• RECORDS SHOWN:
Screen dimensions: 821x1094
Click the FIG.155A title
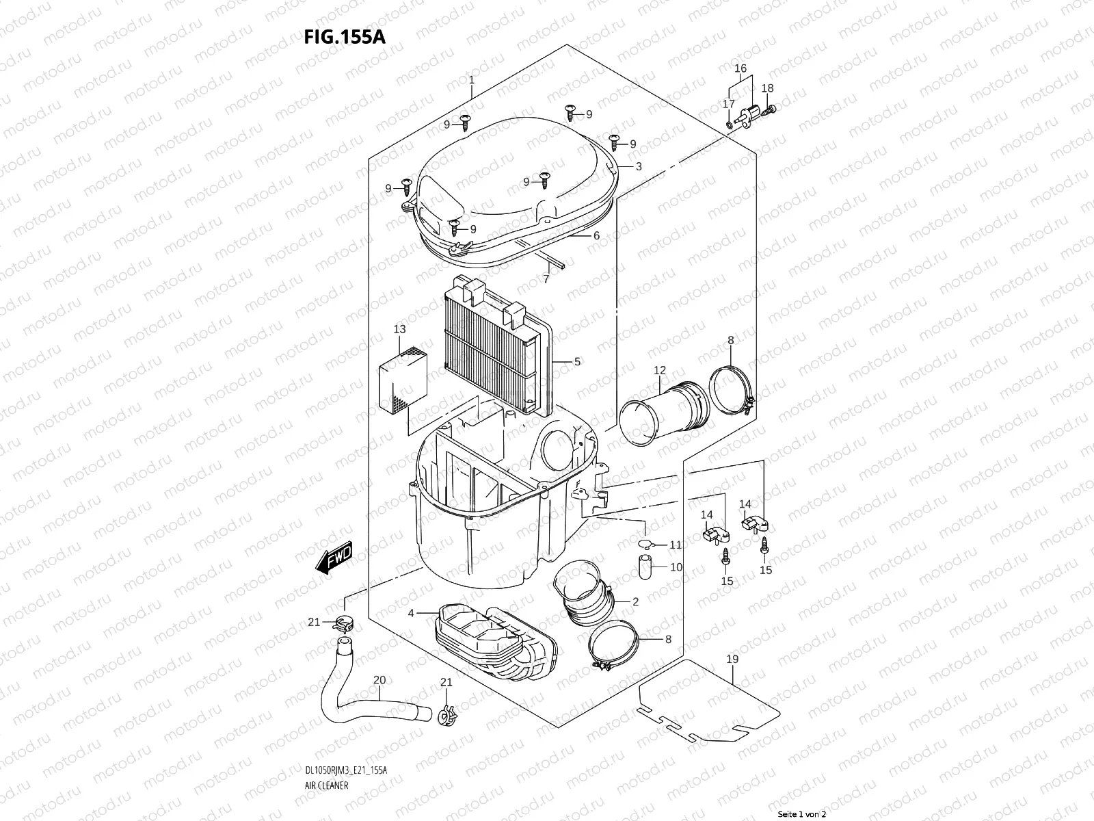[345, 36]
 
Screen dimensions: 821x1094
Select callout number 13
[399, 330]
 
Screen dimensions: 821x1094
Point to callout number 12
[659, 370]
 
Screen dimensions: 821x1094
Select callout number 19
[732, 660]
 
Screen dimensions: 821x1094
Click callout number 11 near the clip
[675, 545]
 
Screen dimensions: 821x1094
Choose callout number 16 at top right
[741, 68]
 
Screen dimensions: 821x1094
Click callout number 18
[767, 88]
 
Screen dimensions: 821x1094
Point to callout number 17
[729, 104]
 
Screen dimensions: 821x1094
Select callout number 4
[411, 614]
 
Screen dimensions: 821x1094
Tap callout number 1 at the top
[471, 81]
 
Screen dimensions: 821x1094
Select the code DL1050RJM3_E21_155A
[345, 732]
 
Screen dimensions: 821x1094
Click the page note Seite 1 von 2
[802, 814]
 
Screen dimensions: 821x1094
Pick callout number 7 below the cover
[546, 279]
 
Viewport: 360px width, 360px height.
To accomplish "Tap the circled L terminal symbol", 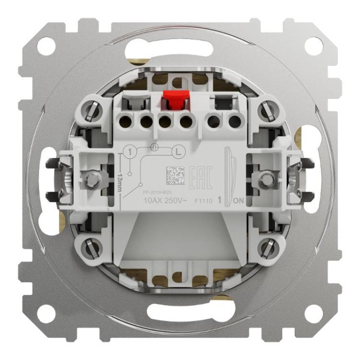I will tap(178, 152).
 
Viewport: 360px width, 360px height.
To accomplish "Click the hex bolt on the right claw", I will tap(266, 179).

• TASK BRIEF:
Report how many lines in the records above contain the word "Select", and give only the number.

• ANSWER TO THIS PROBLEM:
4